South Side's Keri Cavallo finds the back of the net...

South Side's Keri Cavallo finds the back of the net with a kick during the first half of a non-league varsity girls' soccer game vs. Massapequa. (Oct. 10, 2013) Credit: James Escher

Ever hear South Side's pregame chant?

If the answer is yes, you and your poor eardrums know that they are loud. As in, "Let's not stand so close to them next time" type of loud.

Well Thursday, they reached new decibels.

"We were pumped all week for this game," Kelsey Ford said. "Our chants were extra loud."

The cheers after the game were just as deafening as the chants before it, as South Side defeated Massapequa, 1-0, at Skelos Field to hand the Chiefs their first loss of the season.

Funny thing about the increased volume is that the game is the most important unimportant game of the season. It has no bearing on the standings, no effect on playoff chances.

But that's what happens when there's a showdown between two first-place teams that in the past decade have each captured nine out of 10 county titles in their respective class.

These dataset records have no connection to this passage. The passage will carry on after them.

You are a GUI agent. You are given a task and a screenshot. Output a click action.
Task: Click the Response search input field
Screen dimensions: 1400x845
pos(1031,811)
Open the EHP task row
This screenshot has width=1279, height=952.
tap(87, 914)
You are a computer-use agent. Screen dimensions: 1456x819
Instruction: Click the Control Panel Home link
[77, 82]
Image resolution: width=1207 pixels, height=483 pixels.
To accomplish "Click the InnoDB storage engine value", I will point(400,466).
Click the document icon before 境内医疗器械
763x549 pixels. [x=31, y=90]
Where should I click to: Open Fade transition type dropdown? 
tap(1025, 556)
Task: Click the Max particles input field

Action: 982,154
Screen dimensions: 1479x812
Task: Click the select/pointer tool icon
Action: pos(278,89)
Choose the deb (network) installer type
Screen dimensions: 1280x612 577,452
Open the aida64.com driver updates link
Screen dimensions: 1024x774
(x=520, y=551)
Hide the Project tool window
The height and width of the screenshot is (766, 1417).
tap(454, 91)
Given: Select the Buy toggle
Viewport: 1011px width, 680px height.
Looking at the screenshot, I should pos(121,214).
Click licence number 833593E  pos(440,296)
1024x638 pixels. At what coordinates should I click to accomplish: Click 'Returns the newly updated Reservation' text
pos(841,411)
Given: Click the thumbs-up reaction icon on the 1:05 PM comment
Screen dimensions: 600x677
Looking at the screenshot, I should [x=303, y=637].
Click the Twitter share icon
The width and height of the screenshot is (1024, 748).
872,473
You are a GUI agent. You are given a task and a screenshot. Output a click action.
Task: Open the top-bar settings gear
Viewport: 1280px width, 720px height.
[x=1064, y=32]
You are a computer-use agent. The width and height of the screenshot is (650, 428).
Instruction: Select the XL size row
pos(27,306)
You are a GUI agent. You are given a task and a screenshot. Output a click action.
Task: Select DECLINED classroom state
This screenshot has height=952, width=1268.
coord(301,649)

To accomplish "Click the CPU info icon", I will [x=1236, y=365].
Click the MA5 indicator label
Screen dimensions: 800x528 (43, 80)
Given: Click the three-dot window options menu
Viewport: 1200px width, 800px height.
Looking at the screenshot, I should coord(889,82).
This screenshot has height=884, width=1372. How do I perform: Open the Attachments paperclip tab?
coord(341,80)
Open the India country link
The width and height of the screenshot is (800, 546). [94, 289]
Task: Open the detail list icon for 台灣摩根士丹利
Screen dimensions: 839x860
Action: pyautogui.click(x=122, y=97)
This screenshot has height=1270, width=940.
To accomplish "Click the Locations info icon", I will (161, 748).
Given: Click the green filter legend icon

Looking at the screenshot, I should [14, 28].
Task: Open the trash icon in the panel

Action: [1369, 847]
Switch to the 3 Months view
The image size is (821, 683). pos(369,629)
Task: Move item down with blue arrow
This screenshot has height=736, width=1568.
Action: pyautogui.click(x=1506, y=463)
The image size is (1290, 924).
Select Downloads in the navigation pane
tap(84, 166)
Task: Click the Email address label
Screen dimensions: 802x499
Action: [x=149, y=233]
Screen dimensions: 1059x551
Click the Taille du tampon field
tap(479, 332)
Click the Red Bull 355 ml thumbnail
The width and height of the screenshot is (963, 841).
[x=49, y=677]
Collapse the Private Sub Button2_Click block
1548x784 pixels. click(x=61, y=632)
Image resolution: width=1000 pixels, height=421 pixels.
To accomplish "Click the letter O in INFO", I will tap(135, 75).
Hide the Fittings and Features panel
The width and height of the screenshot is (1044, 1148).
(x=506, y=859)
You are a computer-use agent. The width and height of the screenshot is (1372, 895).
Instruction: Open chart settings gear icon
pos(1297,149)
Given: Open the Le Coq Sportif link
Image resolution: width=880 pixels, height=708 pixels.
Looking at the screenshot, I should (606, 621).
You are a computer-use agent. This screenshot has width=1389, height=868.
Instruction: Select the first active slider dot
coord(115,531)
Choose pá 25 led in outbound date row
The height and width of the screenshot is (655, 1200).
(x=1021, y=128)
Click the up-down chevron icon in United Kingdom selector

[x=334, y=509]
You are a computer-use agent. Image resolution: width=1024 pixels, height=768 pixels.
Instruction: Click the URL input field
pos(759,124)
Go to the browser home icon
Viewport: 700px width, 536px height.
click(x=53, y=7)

Just five minutes into the game, Ford served a corner kick that was punched out by the keeper. When the ball carried back to Ford she played a cross to Keri Cavallo, who eluded a defender and lofted a shot over the keeper to give South Side a 1-0 lead.

"We tried to come out strong early and were just pushing up," Cavallo said

Shortly after the goal, Massapequa was awarded a penalty kick after a trip in the box. Cyclones keeper Sarah McCarthy made a diving stop on a low shot to her left to stop the PK and then jumped on the rebound.

She finished with eight saves, including another diving stop midway through the second half to preserve the lead.

"This win" McCarthy said, "gives us reassurances that we can play as a unit and pull out big wins."

Massapequa goalkeeper Katie Hatziyianis played brilliantly in what was an evenly matched loss, during which the Chiefs (9-1) hit the crossbar twice. She recorded 14 saves and came out of net at the perfect times to thwart potential scoring opportunities.

"It wasn't falling for us," Hatziyianis said. "I thought we played as well as we've played all season for 90 percent of the game."

It was the other 10 percent of the game that South Side (10-1-1) capitalized on and, thus, can now be considered Nassau's best -- and loudest -- team.

"This is a huge confidence boost," Cavallo said. "If we can do this, we figure we can do anything."